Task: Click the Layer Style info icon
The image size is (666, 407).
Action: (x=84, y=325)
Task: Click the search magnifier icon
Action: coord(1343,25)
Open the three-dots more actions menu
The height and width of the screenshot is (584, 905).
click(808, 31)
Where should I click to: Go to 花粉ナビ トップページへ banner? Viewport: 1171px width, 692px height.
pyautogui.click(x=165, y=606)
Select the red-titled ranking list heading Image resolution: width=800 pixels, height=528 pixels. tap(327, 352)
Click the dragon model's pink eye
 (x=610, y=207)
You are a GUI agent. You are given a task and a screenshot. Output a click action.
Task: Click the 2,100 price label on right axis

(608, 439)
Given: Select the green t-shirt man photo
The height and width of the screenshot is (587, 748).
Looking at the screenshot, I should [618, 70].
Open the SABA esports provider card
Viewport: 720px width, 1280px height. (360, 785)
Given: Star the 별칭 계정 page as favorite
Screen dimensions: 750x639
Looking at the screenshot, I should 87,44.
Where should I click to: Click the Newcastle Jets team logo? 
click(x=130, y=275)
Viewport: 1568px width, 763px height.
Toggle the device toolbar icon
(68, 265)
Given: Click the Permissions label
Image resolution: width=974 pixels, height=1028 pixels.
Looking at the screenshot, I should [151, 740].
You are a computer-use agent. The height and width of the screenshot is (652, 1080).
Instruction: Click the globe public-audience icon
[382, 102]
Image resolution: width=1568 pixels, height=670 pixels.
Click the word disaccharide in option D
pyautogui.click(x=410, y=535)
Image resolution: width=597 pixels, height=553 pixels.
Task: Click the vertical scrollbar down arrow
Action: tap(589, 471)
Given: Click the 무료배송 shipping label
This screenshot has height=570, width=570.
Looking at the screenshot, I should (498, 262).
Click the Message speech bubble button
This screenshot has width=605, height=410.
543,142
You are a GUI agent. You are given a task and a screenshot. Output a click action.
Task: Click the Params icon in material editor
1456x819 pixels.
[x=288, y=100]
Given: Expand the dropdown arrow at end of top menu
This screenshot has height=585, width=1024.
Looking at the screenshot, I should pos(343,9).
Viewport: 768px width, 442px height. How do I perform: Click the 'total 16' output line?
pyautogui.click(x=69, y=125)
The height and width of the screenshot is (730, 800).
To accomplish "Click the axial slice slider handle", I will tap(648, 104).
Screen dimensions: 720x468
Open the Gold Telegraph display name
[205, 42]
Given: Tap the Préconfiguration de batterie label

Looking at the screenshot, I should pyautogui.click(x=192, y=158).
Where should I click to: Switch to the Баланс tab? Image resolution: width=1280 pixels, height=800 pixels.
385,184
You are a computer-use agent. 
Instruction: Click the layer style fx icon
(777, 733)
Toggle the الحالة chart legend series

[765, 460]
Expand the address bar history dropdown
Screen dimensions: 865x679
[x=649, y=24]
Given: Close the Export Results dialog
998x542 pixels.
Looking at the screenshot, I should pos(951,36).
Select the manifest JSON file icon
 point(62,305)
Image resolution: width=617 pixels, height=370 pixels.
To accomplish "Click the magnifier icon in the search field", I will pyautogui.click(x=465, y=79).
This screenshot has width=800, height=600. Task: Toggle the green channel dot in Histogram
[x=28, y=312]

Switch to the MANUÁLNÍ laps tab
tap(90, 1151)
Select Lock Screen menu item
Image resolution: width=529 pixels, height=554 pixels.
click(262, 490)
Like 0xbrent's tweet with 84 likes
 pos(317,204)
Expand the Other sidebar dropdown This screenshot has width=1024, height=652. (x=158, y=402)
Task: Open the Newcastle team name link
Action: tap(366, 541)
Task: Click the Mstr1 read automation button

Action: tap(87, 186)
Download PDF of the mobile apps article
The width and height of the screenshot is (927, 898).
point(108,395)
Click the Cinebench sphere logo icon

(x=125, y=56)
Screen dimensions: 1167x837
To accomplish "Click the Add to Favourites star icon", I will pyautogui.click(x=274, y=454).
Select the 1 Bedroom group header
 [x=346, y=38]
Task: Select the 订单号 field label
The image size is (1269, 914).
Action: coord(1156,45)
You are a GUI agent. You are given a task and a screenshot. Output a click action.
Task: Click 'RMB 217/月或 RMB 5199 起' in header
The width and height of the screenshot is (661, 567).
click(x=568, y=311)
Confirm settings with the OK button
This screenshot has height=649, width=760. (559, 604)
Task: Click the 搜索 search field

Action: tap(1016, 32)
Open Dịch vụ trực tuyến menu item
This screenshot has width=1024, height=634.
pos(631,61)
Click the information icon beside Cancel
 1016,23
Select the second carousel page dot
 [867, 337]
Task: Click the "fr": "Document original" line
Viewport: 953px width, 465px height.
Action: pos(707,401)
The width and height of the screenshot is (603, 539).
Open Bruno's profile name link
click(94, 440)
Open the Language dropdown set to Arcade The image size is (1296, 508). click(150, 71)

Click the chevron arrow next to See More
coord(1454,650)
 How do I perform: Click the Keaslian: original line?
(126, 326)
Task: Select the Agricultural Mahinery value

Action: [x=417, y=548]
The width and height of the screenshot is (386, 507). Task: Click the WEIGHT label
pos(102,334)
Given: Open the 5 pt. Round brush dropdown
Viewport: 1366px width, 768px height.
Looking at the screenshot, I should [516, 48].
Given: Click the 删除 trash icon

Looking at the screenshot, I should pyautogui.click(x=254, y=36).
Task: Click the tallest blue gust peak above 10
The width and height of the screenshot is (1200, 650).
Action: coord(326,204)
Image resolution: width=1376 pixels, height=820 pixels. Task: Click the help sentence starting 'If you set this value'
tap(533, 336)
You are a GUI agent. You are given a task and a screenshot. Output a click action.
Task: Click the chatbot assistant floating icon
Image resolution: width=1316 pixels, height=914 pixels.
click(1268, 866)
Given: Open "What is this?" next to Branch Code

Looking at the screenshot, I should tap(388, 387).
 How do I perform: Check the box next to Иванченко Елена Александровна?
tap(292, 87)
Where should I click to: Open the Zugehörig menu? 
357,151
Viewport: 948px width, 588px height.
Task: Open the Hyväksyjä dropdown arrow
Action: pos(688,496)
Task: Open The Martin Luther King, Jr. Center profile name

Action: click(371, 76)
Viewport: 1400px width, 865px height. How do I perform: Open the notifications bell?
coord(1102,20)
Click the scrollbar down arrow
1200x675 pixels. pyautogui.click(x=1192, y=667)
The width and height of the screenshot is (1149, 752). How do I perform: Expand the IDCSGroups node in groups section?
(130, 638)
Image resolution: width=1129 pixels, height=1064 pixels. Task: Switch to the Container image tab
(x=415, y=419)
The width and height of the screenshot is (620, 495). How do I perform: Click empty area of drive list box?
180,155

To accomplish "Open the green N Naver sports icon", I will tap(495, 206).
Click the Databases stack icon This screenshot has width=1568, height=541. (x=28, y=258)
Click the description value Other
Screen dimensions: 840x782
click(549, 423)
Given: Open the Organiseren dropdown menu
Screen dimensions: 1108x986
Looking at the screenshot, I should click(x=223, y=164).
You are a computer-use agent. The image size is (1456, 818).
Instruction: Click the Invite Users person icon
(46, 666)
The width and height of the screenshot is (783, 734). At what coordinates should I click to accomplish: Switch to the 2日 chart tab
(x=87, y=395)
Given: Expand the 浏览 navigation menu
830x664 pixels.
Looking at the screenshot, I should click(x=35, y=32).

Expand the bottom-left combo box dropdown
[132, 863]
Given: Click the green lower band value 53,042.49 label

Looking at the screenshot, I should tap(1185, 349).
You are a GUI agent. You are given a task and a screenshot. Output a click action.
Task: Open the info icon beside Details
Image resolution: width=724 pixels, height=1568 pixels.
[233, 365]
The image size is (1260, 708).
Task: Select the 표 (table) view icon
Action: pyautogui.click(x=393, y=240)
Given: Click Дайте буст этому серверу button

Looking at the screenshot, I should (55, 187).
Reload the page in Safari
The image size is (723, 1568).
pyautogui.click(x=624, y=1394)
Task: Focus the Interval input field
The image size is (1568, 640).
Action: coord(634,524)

# # # # # # #

▶ _Assigned task_: The answer must consist of every line from the entries that holds the string "computer".

▶ _Answer for the task_:
You are a computer-use agent. The height and width of the screenshot is (652, 1080).
You are a computer-use agent. 
You are a computer-use agent. The image size is (1456, 818).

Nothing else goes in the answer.